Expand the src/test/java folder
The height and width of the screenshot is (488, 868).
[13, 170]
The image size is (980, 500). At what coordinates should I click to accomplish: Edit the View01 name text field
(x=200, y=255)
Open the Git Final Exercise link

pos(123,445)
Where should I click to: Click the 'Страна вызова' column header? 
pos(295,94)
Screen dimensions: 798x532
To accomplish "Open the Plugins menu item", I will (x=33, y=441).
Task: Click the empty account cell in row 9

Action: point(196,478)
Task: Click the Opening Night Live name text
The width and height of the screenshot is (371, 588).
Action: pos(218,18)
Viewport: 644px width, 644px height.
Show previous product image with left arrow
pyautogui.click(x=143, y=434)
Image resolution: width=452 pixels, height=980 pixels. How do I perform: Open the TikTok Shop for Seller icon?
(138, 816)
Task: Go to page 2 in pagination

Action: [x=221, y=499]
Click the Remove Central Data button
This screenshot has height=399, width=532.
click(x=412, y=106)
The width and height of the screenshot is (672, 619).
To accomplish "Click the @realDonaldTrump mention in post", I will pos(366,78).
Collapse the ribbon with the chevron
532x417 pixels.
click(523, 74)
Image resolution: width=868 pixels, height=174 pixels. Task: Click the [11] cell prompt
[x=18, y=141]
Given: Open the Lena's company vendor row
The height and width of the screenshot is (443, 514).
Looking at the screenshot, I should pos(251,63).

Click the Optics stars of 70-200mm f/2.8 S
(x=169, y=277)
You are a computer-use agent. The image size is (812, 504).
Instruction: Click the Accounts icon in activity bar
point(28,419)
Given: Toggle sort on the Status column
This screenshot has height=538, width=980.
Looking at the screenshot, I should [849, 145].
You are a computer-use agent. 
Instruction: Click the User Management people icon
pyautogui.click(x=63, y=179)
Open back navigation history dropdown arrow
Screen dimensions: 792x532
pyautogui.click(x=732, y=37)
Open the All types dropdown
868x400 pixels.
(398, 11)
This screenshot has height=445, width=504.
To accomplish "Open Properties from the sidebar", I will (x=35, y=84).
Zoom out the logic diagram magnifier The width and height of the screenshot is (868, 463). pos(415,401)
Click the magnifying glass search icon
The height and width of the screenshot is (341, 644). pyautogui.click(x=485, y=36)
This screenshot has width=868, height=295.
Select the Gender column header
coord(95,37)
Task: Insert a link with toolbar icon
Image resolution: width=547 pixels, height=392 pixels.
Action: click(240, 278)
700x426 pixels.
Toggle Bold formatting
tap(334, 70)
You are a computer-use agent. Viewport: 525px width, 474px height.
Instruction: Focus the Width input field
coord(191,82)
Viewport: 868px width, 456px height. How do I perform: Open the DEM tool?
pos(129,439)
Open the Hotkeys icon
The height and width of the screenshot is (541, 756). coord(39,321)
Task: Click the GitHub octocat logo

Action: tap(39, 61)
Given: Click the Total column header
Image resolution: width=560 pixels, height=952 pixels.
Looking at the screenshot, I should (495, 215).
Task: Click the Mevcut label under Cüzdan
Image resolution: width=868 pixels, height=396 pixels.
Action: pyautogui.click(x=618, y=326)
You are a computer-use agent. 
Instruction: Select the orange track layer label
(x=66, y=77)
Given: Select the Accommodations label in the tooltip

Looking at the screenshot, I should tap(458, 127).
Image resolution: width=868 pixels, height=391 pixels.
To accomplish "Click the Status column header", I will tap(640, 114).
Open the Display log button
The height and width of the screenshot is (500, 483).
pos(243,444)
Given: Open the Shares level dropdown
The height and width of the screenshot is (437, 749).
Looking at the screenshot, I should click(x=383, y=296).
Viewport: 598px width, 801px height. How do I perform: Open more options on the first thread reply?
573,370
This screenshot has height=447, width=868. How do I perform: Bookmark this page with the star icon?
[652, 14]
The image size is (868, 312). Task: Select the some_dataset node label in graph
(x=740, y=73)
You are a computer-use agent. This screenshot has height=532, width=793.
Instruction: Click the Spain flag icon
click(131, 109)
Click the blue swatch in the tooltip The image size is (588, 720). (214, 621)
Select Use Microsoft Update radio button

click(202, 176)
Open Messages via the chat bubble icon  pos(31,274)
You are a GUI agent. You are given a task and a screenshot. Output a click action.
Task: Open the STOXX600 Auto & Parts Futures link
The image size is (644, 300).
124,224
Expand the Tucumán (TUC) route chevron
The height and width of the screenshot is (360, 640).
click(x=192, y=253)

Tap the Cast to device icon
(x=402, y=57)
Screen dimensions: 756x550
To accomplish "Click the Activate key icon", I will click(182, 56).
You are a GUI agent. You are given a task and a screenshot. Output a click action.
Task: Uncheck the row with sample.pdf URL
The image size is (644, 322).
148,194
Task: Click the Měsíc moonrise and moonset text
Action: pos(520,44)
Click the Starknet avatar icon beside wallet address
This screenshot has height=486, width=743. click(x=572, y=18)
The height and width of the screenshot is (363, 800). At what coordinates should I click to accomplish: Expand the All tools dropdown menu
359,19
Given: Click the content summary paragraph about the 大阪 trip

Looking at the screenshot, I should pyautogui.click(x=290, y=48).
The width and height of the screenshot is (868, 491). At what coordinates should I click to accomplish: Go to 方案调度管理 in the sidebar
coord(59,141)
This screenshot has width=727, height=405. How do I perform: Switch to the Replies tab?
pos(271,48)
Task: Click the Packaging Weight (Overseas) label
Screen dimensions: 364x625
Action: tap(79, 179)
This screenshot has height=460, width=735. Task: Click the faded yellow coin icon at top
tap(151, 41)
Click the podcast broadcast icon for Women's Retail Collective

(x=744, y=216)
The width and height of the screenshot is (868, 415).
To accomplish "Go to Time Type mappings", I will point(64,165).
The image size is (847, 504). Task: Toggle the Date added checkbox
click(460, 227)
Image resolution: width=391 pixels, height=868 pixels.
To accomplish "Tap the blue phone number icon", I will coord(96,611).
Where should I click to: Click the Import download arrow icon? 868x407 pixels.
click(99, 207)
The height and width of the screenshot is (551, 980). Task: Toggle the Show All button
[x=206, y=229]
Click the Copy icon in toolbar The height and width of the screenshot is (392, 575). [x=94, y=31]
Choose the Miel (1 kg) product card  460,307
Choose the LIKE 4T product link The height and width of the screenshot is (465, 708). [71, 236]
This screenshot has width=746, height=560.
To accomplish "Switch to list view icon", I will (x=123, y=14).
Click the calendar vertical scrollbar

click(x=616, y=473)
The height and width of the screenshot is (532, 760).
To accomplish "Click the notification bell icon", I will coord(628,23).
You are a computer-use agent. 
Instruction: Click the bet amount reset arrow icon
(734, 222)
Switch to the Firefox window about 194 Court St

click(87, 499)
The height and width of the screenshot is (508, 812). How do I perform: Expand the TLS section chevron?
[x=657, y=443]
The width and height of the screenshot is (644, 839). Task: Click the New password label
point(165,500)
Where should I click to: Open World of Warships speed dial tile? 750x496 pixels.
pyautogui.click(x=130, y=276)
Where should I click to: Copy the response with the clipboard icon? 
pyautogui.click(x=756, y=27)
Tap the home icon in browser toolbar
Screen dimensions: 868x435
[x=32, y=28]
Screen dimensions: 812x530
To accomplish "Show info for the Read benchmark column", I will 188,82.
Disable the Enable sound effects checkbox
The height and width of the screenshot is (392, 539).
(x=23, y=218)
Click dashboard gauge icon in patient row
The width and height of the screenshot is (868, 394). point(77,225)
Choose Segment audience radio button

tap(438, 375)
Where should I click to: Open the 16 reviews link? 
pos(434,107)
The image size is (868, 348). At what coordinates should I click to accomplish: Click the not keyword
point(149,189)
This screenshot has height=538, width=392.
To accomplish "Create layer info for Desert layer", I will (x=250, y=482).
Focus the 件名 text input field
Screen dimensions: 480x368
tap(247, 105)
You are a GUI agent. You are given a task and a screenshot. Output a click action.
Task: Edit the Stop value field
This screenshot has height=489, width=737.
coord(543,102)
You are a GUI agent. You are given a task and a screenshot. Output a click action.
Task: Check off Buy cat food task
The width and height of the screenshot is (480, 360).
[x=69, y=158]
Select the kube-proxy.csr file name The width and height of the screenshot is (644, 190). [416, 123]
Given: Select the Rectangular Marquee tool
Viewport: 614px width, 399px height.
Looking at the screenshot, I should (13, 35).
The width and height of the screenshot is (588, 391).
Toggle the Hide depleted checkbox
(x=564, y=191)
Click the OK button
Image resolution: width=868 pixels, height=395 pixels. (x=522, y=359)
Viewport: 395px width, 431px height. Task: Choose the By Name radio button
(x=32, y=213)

------------------------------

> _About this task_: Copy out every line of the entries where the string "info" shows up.

> _Problem solution_:
To accomplish "Show info for the Read benchmark column", I will 188,82.
To accomplish "Create layer info for Desert layer", I will (x=250, y=482).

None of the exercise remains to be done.